Lt. J.C. Stone 50K - 3/21/09

This was my first time running the Lt. J.C. Stone 50K near Pittsburgh, PA. It was a small race, with only 45 finishers. I was #44, finishing in 6:55:56. I thought I was the last person, but near the last turn, I passed another lady, whom I thought was just out enjoying the day. When I heard someone right at my heels as I approached the finish line, I turned to see the lady with a number on her front. I was embarrassed. I told her I did not realize she was in the race (i.e., I couldn't see her number as I passed her), and if I'd known, I would not have done so. She said that was okay, but I still felt kind of bad about it.

The course winds around a lake through North Park on roads. Since the park is so close to the city, there were more community people than racers out on the bike lane, walking, running, cycling, and roller blading with family, friends, and dogs. They probably were wondering who we were with our numbers on our fronts and fluid bottles in hand or in a pack on our waists. It was down right cold at the start, below freezing, but it warmed up to about 50. It was overcast all day, so it felt cooler than it probably was. I never got rid of my gloves, headband, or jacket, and I was comfortable.

We did a 1 mile loop at the beginning of the race, followed by six relatively flat 5-mile loops around the lake. It's a pretty park, but it did get boring by the last 2 loops. There's a section of the loop that goes along the highway, where the bike lane narrows. As the day went on, that highway got pretty busy, but the locals seemed to be accustomed to giving everyone in the bike lane the right of way. The neat thing about this course is that every half mile of the 5-mile loop is permanently marked on the pavement, so you knew exactly where you were every 5 minutes or so. It made pacing simple.

The cut-off for this race was 7 hours, and when I started the last loop, I really thought I'd finish over the cut-off. Lou, the race director, assured me that someone would be at the finish line when I came back and that I'd get an official finish time even if I arrived 5 or 10 minutes over the cut-off. Lou, btw, ran his own race and finished 8th overall in {gulp} 3:54:55! Knowing that I would get an official finish must have eased the pressure on that last loop, because I cruised in about 4 minutes under cut-off. I'm glad his nice volunteers didn't have to wait a minute longer. Thanks, Lou!

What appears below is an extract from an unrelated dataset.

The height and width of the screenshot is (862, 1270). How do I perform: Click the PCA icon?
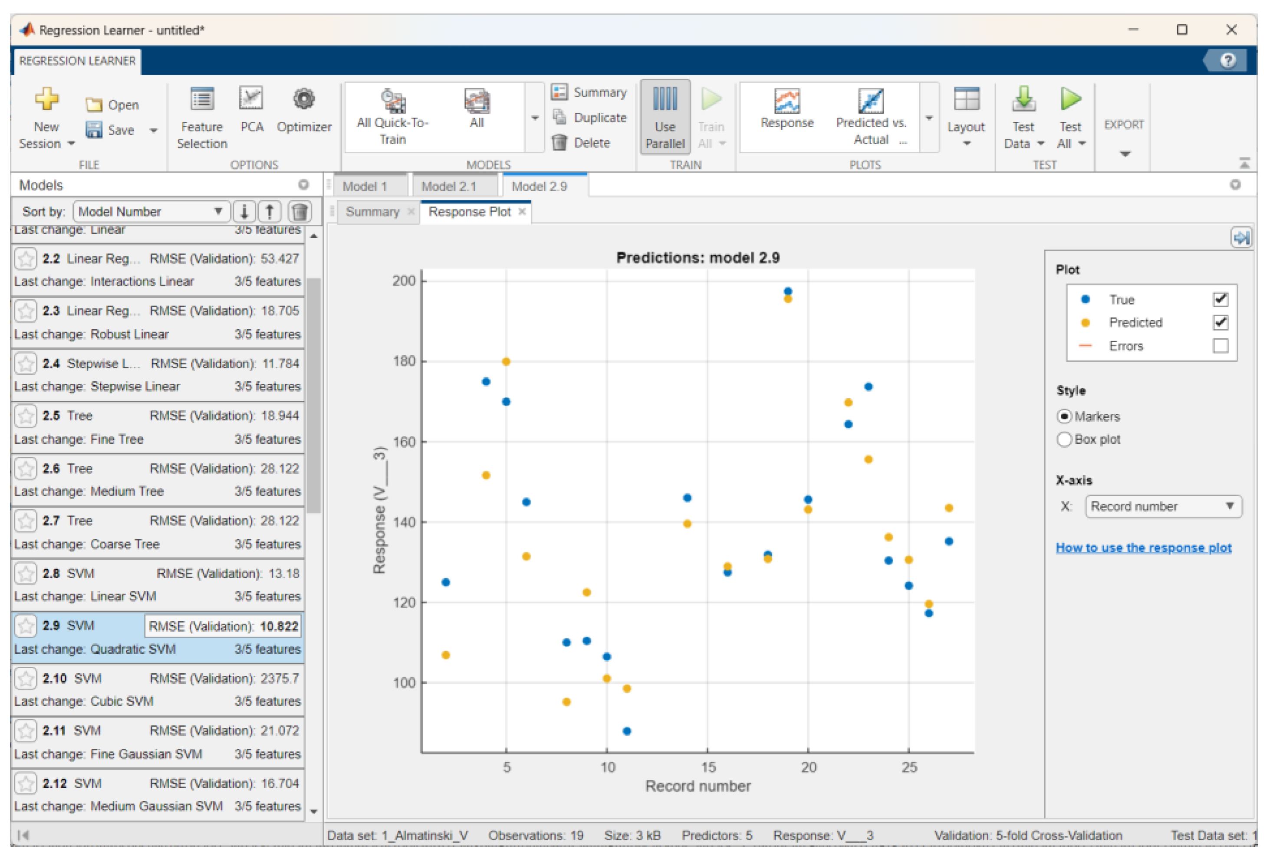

The finisher's medal is pretty neat, and I love the black technical shirt in the goody bag. I passed up the pizza at the finish and headed for the airport. I was tired. I worked most of the day on Friday, and when I arrived at the airport, my flight was delayed. When I realized that I would not make my connecting flight to Pittsburgh, Northwest switched me to Delta, where I waited another hour, before taking off. I made it to Pittsburgh about 11:30 pm, picked up the rental car, and was planning on sleeping in the car in the park at the start/finish area. However, a cop followed me into the park. When I pulled up to the boathouse, which was the start/finish area, he pulled in behind me. I already knew I shouldn't be there when he asked if I was lost. I explained to him that I had just gotten into town, was participating in the race on Saturday morning, and wanted to locate the race site before morning. It wasn't necessarily a lie, right? He said that he had to run kids out of the park, so he was just checking.

Well . . . it was obvious that I couldn't stay there. I headed back out of the park and found a little strip mall and slept in the parking lot. With it being so cold, I woke up every 30 minutes or so to turn the heat on. When I got warm, I turned the car off and went back to sleep until it got cold again. When morning came, I changed all of my layers and put on my running gear and headed back to the park. I think I've mastered the art of changing clothes in the car, without scaring anybody that passes by, lol.

Even though I didn't know anybody at the race and ran all day by myself, it was a good day. As usual, I was grateful to be out there again, doing what I can do, and enjoying it.